─── Extrait
Mme Phillips : Nous travaillons beaucoup avec les organisations de la société civile et les agences locales, en particulier dans des circonstances difficiles. Il peut s’agir d’organisations non gouvernementales internationales, ou d’ONG. CARE Canada est très présente et fait un excellent travail sur le genre, par exemple. Il peut aussi s’agir d’organisations plus locales, comme les organisations de femmes qui font la promotion des travailleurs informels en Inde ou dans d’autres endroits du monde.

Pour revenir à la question de l’acheminement des fonds vers ce type d’organisations, voici l’une des possibilités : la FAO vient d’être choisie pour mettre en œuvre un programme de petites subventions affilié au FEM. Nous avons discuté avec nos collègues du Bureau du changement climatique, de la biodiversité et de l’environnement pour nous assurer que nous pouvons soutenir ce type de fonds afin qu’ils atteignent les plus petites organisations et les organisations qui représentent, par exemple, les populations autochtones, les femmes ou les personnes très pauvres, soit celles qui peuvent être négligées si vous avez de grandes ONG internationales qui sont également admissibles à ce type de financement. Nous menons ces deux types d’actions.

Le sénateur Woo : Ma question est peut-être la plus difficile. Elle découle de vos premiers commentaires sur le fait que les personnes les plus touchées par les changements climatiques proviennent de régions qui étaient les moins responsables de tels changements.

Il y a un débat dans ce pays, et une opinion de plus en plus répandue parmi les personnes âgées, selon laquelle le Canada ne devrait pas faire beaucoup plus, ou pas du tout, pour s’occuper de nos émissions de gaz à effet de serre, ou GES, parce que notre contribution au problème des GES est très faible, dans le contexte mondial.

Je me demande si vous pourriez réagir à cela, s’il vous plaît, si vous vous sentez à l’aise de le faire.

Le président : Ce n’est pas du tout une question politique. Ça va.

M. Sitko : D’une certaine manière, j’y verrais aussi une occasion. Si, en tant que communauté mondiale, nous reconnaissons qu’il s’agit d’un défi, un défi existentiel, potentiellement, les possibilités de créer de nouvelles formes d’économies, de nouvelles formes d’occasions d’emploi et d’affaires, ainsi que des innovations dans ce domaine, et d’être un leader mondial dans ce domaine, en exploitant ce que vous avez déjà, à savoir des niveaux extrêmement élevés de capital humain, seront la base de toute réponse à la crise climatique.
──────
Consigne:
Répondez brièvement à ces questions sur l'extrait :
1. Quelle ONG Mme Phillips cite-t-elle pour son excellent travail sur le genre ?
2. Quelle organisation vient d'être choisie pour mettre en œuvre un programme de petites subventions affilié au FEM ?
3. Selon le sénateur Woo, parmi qui l'opinion sur les émissions de GES du Canada est-elle de plus en plus répandue ?
─── Lignes fournies
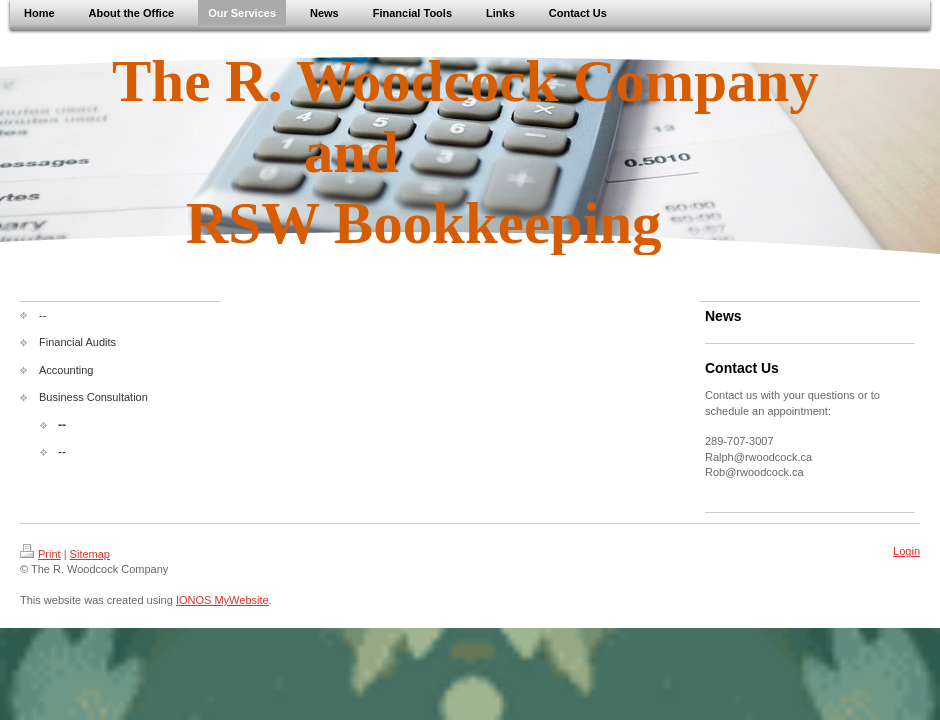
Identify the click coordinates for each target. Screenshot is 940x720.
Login (906, 551)
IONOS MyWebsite (222, 600)
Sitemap (90, 554)
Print (40, 554)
──────
Réponse:
1. CARE Canada.
2. La FAO.
3. Parmi les personnes âgées.